Già, la crudeltà. Era stato proprio questo uno dei due assi portanti del ricorso presentato agli ermellini dal difensore di Lisandra, avvocato Carlo Serbelloni, che, nel tentativo di ottenere l’esclusione dell’aggravante, aveva ricordato come i fratelli avessero teso l’agguato in villa al solo scopo di rapinare la coppia, sostenendo poi come, non riuscendovi, «nella concitazione del momento fossero partite numerose coltellate. È successo, cioè, ciò che era prevedibile, in relazione agli strumenti che avevano con sè». Il difensore aveva insistito anche sull’assenza di prove che a uccidere materialmente fosse stata proprio lei.

Rinchiusa nel carcere della Giudecca, a Venezia, Lisandra ancora non conosce l’esito del processo. Il legale andrà a farle visita nei prossimi giorni e, nel frattempo, non potendole parlare al telefono, la informerà attraverso un telegramma.
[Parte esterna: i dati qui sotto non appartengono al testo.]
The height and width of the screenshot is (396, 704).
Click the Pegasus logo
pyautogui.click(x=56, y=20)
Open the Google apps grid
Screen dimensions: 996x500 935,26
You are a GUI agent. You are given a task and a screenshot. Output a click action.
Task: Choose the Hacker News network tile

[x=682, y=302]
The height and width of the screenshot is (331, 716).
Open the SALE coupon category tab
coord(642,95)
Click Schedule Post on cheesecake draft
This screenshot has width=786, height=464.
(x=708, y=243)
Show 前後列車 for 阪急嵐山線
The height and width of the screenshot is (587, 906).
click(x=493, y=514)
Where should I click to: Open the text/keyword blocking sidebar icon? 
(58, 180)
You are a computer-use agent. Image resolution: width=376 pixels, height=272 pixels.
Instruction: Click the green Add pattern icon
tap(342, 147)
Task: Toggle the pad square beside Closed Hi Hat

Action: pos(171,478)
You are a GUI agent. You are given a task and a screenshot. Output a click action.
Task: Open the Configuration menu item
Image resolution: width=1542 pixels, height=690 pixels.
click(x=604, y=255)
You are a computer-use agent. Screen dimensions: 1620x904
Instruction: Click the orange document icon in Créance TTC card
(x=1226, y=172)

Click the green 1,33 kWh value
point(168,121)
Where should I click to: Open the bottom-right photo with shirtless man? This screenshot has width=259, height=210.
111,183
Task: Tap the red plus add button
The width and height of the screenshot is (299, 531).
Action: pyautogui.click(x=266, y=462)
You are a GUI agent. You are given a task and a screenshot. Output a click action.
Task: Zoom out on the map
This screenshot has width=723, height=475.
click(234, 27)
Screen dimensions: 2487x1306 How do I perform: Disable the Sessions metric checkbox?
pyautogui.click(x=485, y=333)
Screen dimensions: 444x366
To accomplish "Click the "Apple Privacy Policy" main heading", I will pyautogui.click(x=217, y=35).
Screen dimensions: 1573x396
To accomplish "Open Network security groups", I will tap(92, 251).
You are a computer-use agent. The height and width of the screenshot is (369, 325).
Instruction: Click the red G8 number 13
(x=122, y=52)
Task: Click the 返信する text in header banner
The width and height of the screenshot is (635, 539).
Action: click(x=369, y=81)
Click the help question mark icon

«È preparata al peggio», aveva riferito ieri Serbelloni. In cella dal settembre del 2012, quando il pool di carabinieri coordinato dal pm Claudia Danelon la arrestò a Salerno, dove si era recata subito dopo la mattanza, Lisandra ci resterà almeno per i prossimi 21/26 anni (sottratti quelli già scontati).

Poi, anche per lei scatterà la possibilità di accedere alla liberazione condizionale. Potrà, cioè, chiedere al magistrato di sorveglianza di beneficiare del provvedimento di sospensione della pena detentiva.

Beneficio che la cubana dovrà naturalmente dimostrare di essersi meritata e che le sarà concesso, quindi, soltanto a fronte della verifica del percorso di rieducazione condotto in carcere.

A esprimere soddisfazione è anche il procuratore Antonio De Nicolo. «Il lavoro egregio degli investigatori – ha detto – si riflette nella bontà del risultato giudiziario. Quanto a Reiver, finchè non interverranno modifiche all’unica norma vigente in materia di estradizione tra Cuba e l’Italia, ossia la Convenzione internazionale sottoscritta all’Avana nel 1928, temo che non potremo in alcun modo pensare di farlo partecipare al suo processo a Udine».